Machine Font Comparison - at the bottom of this page, compare two font families using a pangramatic paragraph devised by Hardeep Singh Mann, putting the characters in the context of
actual words. The font examples have all been sized so that the centre of the font has the same height (a 'ਸ' or a 'ਖ਼' for example) with the ascenders and descenders
going as far as they needs so that you can get a feel for each font.
Bulara makes the most of the letter space with the ascenders and descenders minimised so that they take up the least room possible whilst still maintaining maximum legibility.

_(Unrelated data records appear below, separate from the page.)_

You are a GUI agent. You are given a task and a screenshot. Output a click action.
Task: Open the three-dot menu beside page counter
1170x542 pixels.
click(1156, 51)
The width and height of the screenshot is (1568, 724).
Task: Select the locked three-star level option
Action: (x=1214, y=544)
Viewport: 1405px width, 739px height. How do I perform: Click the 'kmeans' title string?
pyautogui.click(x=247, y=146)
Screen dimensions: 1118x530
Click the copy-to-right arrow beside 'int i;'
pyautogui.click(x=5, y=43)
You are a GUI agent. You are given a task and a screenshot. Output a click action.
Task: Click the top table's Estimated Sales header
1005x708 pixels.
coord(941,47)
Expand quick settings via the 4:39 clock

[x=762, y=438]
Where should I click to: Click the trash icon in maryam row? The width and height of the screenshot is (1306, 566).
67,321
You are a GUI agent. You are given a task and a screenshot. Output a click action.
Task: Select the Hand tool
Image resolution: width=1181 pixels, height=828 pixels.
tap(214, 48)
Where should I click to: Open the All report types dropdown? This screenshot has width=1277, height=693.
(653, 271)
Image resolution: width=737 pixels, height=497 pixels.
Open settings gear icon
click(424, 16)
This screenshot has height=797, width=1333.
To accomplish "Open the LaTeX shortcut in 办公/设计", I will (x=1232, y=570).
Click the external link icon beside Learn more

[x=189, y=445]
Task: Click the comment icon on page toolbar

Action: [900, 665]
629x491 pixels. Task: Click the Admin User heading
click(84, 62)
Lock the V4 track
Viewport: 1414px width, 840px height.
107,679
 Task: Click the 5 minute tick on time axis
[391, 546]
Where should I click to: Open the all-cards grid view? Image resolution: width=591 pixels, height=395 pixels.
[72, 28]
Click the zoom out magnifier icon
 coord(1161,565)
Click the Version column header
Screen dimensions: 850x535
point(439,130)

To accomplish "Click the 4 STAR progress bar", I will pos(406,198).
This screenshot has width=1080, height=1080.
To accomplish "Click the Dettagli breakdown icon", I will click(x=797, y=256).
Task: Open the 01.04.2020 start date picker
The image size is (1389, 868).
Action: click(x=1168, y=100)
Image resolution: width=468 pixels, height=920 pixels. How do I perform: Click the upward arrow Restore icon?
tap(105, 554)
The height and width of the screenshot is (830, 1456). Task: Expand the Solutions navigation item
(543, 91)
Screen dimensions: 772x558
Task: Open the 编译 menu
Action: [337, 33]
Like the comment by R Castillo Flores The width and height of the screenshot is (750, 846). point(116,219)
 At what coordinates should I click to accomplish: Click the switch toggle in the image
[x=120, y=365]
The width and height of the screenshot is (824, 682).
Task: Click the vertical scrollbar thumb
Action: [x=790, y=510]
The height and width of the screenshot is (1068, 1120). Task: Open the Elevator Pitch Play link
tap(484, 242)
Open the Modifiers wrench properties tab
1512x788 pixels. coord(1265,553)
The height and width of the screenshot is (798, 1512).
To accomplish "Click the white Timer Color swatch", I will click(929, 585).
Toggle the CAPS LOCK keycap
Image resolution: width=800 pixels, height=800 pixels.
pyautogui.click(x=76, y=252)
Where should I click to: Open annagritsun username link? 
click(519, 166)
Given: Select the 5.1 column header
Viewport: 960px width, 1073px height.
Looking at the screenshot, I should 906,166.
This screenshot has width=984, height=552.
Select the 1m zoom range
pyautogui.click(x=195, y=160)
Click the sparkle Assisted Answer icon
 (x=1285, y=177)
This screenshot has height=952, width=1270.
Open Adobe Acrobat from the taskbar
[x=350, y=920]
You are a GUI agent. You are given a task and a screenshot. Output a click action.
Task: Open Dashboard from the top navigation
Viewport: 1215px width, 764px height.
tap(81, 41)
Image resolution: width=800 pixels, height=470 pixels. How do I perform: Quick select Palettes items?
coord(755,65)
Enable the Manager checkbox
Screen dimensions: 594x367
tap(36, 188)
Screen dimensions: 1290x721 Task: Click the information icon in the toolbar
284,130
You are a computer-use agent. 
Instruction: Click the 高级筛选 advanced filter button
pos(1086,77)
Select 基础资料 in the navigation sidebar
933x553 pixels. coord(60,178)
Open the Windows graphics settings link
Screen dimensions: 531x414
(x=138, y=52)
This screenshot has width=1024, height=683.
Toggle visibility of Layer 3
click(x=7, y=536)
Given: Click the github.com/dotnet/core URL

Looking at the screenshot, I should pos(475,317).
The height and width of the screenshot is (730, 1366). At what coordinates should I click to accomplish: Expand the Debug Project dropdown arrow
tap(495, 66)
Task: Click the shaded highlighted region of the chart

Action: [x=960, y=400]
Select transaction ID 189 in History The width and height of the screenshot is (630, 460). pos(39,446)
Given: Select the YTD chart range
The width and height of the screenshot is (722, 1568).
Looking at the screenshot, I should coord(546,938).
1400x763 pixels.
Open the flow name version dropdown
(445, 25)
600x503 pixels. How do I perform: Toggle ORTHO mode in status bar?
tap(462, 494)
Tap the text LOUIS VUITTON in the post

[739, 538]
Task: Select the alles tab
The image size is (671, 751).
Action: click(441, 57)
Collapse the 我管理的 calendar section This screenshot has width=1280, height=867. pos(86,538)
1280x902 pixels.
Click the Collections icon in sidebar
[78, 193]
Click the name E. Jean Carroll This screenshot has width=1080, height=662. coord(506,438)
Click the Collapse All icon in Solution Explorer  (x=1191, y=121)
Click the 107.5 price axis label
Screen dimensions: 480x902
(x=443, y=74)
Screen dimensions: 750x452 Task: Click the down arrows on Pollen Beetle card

Again, simple rules allow your eyes to read it very quickly as this is probably the font of mine that is closest to the writing that we learned to write in class. With most of
the room taking up the letters in the middle, it is very readable at a distance.
Gurvetica optimises every letter for the most optimised shape for each letter. Laanve and Dulaannve have tail ends that clearly point downwards and horda and kanorda have ends that clearly point upwards thus eliminating confusion between the two that so many of the conventional fonts allow. This font family has many widths and weights so that it can fit your text into any space that you need it to but the 44 and 55 fonts work well in any web browser and many other applications.
Serif takes a lighter weight of Gurvetica and puts a nice vertical or horizontal slab serif on each end. The font is highly legible and there is also a roman-style serif version of it.